Aprendizado e diversão com um belo visual

Eles não habitam a Terra nem o Céu. Vivem no limbo à espera do momento adequado para ganhar asas e virar anjos. Enquanto não atingem a perfeição, aprontam mil e uma na escola que os repara para o tão esperado dia. Afinal, não passam de crianças. Mais precisamente, seres humanos, com seus inevitáveis defeitos. Pendurados em tiras, e lançando mão de diferentes movimentos acrobáticos, os atores da companhia Nós nos nós – Tragédias e Comédias Aéreas, contam a história desses projetos de anjinhos no espetáculo Escola de Anjos, em cartaz na sala Baden Powell, aos sábados e aos domingos, às 17h.

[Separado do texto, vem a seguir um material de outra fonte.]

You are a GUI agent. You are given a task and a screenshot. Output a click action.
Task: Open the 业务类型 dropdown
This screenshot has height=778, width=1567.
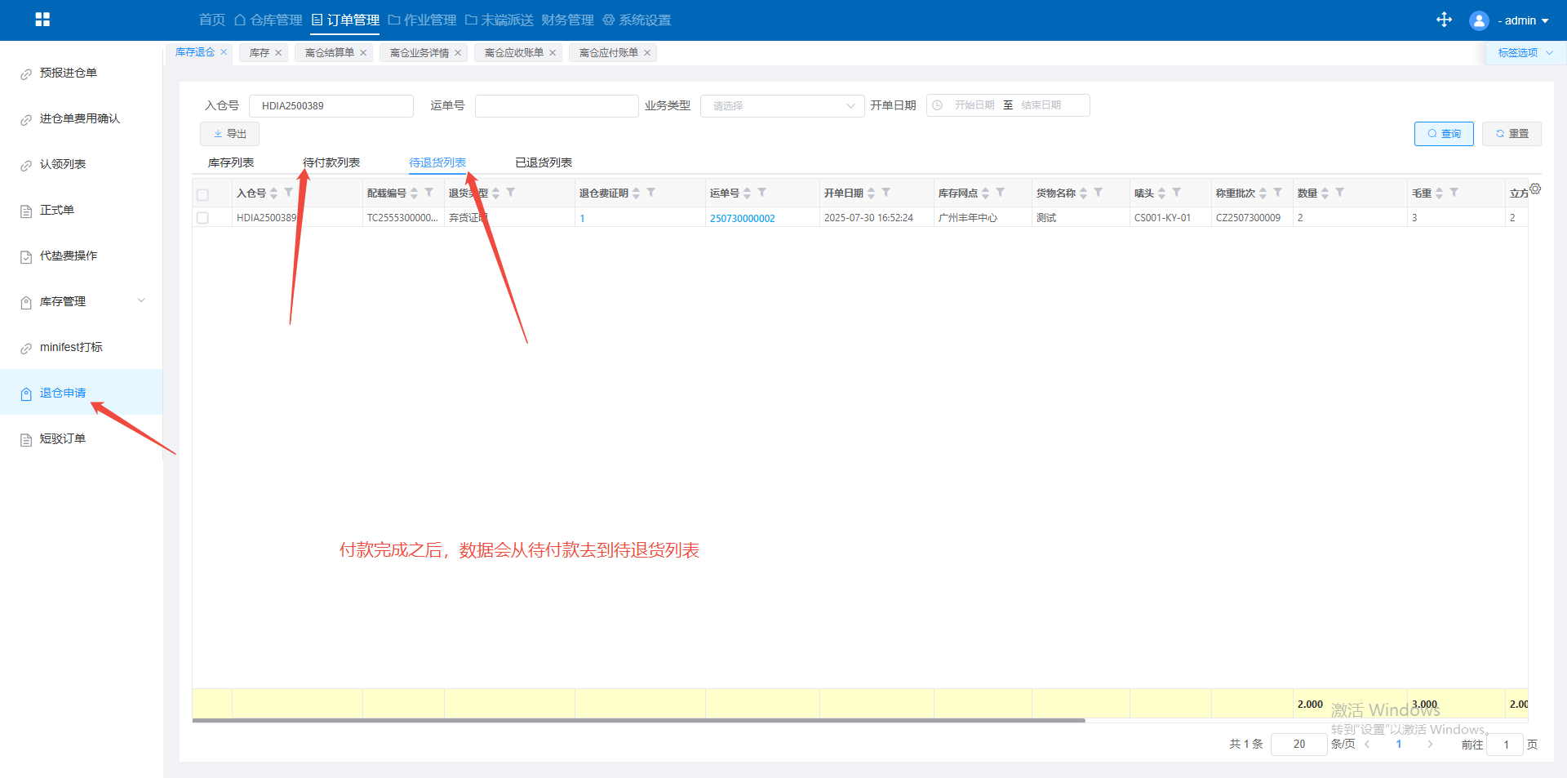click(x=781, y=106)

Texto e direção com preocupação didática

O texto de Gamba Jr., autor diretor do espetáculo, tem uma preocupação claramente didática. Já nas primeiras cenas ele introduz uma chamada que é feita em ordem alfabética, um ótimo gancho para que a professora proponha aos seus alunos o estudo do alfabeto das boas ações. Da mesma forma, os personagens Medo, Violência, Egoísmo, Vaidade e Preguiça levam o público infantil a fazer contato com esses sentimentos. Diga-se de passagem, nem um pouco bem-vistos, mas pratica­mente inevitáveis nos seres humanos, sejam eles crianças ou adultos.

Sabiamente, o autor centrou a narrativa numa escola, onde todos sabem que se vai para ganhar algum tipo de conhecimento, amenizando o que poderia ser maçante na peça. E, como diretor, Gamba Jr. teve o maior capricho na parte visual do espetáculo. O fato de os atores ficarem o tempo todo pendurados, fazendo acrobacias, já é um atrativo para os pequenos. Mas, além disso, o cenário de Cláudio Bittencourt, que utiliza delicadas peças de antigos jogos de montar para compor a cidade, é uma graça. Principalmente na cena noturna, quando as casinhas são enfeitadas por pequenas luzes. Nesse momento, um dos mais bonitos do espetáculo, várias tiras brancas preenchem o espaço aéreo através da movimentação dos atores, criando um belo jogo visual. A simplicidade pode ser muito rica quando aliada à criatividade.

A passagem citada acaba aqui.